In the third step, LP1 and LN1 are used to obtain new centroids where we denote them as \(l_{1}\) and \(l_{2}\), respectively. The new centroids are calculated according to Eq. (1) and Eq. (2). We use \(l_{1}\) and \(l_{2}\) for further classification. We apply the Euclidean distance to measure the similarity as follows:

$$x_{i} = \arg \min_{k} ||u_{i} - l_{k} ||^{2}$$
(5)

We repeat the steps until the latest centroids are stable. Eventually, we receive the likely positive sample set (LP1) and likely negative sample set (LN1) in SS-Kmeans.

Rocchio classification

In the second part of KR-NSSM, we use Rocchio classification [33] to further screen the preliminary results of SS-Kmeans. The core purpose of Rocchio classification is to generate two prototype vectors that represent positive sample set and negative sample set. More specifically, Rocchio classification can be subdivided into rocchio1 and rocchio2.

In the first step of Rocchio classification, P are regarded as positive sample set and we choose to use the experimentally confirmed miRNA-disease associations as P. U are regarded as negative sample set and we choose to use the LN1 (the likely negative sample obtained from SS-Kmeans) as U. The prototype vectors \(\vec{c}^{ + }\) and \(\vec{c}^{ - }\) are calculated by Eq. (6) and (7), respectively.

$$\vec{c}^{ + } = \alpha \frac{1}{|P|}\sum\limits_{{\mathop{d}\limits^{\rightharpoonup} \in P}} {\frac{{\vec{d}}}{{||\vec{d}||}}} - \beta \frac{1}{|U|}\sum\limits_{{\vec{d} \in U}} {\frac{{\vec{d}}}{{||\vec{d}||}}}$$
(6)
$$\vec{c}^{ - } = \alpha \frac{1}{|U|}\sum\limits_{{\vec{d} \in U}} {\frac{{\vec{d}}}{{||\vec{d}||}}} - \beta \frac{1}{{{|}P{|}}}\sum\limits_{{\vec{d} \in P}} {\frac{{\vec{d}}}{{||\vec{d}||}}}$$
(7)

where |P| and |U| is the number of samples in their correspond set. \(||\vec{d}||\) is the binary norm of \(\vec{d}\). \(\alpha\) and \(\beta\) adjust the relative influence of positive samples and negative samples and we set them to be 16 and 4, respectively.

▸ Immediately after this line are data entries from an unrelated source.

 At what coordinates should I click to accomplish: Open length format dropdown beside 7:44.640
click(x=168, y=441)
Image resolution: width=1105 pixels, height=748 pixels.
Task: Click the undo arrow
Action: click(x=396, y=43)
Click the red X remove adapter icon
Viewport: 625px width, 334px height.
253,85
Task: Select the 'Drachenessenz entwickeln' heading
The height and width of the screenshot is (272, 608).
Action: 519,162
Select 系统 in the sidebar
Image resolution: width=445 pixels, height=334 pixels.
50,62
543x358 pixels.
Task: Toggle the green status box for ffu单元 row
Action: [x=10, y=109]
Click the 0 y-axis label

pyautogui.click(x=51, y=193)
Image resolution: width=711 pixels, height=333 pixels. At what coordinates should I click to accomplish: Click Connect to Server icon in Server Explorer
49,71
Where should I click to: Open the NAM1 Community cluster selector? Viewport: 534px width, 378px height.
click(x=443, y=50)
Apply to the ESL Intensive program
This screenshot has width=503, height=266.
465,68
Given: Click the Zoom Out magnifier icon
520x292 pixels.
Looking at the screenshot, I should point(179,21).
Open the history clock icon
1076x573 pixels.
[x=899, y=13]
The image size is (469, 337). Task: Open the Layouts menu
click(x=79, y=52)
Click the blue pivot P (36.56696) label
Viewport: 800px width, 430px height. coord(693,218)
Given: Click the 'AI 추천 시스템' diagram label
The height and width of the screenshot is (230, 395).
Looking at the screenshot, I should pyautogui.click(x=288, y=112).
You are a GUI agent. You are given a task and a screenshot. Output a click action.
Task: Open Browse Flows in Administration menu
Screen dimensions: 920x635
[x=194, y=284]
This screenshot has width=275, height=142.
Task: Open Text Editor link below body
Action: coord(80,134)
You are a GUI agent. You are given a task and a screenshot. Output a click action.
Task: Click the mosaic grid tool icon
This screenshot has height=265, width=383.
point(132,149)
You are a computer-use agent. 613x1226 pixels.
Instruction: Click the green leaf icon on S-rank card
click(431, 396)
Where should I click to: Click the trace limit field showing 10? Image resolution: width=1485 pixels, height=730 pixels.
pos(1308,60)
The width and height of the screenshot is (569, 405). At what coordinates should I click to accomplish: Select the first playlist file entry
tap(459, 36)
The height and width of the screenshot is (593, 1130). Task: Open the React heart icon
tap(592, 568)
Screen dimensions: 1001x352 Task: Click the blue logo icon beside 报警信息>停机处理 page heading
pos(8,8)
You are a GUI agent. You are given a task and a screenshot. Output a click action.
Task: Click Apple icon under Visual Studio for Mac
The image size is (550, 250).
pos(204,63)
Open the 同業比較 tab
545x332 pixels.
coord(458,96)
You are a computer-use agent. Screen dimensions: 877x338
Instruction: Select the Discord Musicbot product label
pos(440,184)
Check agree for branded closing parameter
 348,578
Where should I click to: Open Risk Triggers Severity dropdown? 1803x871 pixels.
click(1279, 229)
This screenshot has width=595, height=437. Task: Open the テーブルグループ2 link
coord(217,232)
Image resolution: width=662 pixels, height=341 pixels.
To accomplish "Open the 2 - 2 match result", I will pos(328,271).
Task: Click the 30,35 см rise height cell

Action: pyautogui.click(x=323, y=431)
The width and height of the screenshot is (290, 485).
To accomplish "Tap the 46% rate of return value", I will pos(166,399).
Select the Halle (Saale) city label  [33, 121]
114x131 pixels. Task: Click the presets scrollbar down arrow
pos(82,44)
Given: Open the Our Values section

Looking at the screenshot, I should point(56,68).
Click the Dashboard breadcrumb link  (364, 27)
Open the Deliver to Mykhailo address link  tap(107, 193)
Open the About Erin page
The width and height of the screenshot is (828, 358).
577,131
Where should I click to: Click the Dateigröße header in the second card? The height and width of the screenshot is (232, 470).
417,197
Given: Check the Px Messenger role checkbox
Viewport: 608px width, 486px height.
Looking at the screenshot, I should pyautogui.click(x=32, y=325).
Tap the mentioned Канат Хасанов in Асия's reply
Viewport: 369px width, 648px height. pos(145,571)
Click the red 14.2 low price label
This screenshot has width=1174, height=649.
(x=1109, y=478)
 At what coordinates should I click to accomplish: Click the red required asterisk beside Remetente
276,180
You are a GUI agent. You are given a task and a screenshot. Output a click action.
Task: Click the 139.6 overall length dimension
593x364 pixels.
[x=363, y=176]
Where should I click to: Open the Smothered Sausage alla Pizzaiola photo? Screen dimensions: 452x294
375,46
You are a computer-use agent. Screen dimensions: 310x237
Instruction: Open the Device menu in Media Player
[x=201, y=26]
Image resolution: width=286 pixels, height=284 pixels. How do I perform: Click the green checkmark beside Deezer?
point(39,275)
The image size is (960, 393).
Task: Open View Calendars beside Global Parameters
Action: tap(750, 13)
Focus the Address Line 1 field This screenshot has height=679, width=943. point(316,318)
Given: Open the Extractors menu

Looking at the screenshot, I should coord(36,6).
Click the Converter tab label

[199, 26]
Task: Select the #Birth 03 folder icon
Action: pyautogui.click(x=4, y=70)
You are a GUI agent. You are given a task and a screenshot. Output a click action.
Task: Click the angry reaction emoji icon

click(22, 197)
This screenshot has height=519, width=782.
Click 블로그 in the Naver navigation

Then, the samples in LN1 are classified according to their cosine similarity to prototype vectors. If the similarity between positive prototype vector and an unlabelled sample is less than that between negative prototype vector, the unlabelled sample will be classified as a reliable negative sample. Otherwise, a reliable positive sample. Eventually, we can form the reliable negative sample set2 LN2.

However, rocchio1 may still occur classification errors [33]. In order to solve the problem, we propose to use rocchio2. In rocchio2, the K-means algorithm are used to divide LN2 into multiple subsets, \(i.e. \, N_{1} ,N_{2} ,N_{3} ,...,N_{k}\). For each subset, P will combine with them to form a pair of data set. The prototype vector is calculated by Eq. (8) and Eq. (9).

$$\vec{n}_{j} = \alpha \frac{1}{{|N_{j} |}}\sum\limits_{{\vec{d} \in N_{j} }} {\frac{{\vec{d}}}{{||\vec{d}||}}} - \beta \frac{1}{|P|}\sum\limits_{{\vec{d} \in P}} {\frac{{\vec{d}}}{{||\vec{d}||}}}$$
(8)
$$\vec{p}_{j} = \alpha \frac{1}{|P|}\sum\limits_{{\vec{d} \in P}} {\frac{{\vec{d}}}{{||\vec{d}||}}} - \beta \frac{1}{{|N_{j} |}}\sum\limits_{{\vec{d} \in N_{j} }} {\frac{{\vec{d}}}{{||\vec{d}||}}}$$
(9)

where \(\vec{n}_{j}\) and \(\vec{p}_{j}\) represent the jth pair of prototype vector. In this study, we use K-means to divide LN2 into 3 subsets. For each sample in LN2, we calculate the cosine similarity between it and each pair of prototype vectors. If the similarity between the sample and the negative prototype vector \(\vec{n}_{j}\) is greater than that with the positive prototype vector \(\vec{p}_{j}\), we consider it as a reliable negative sample.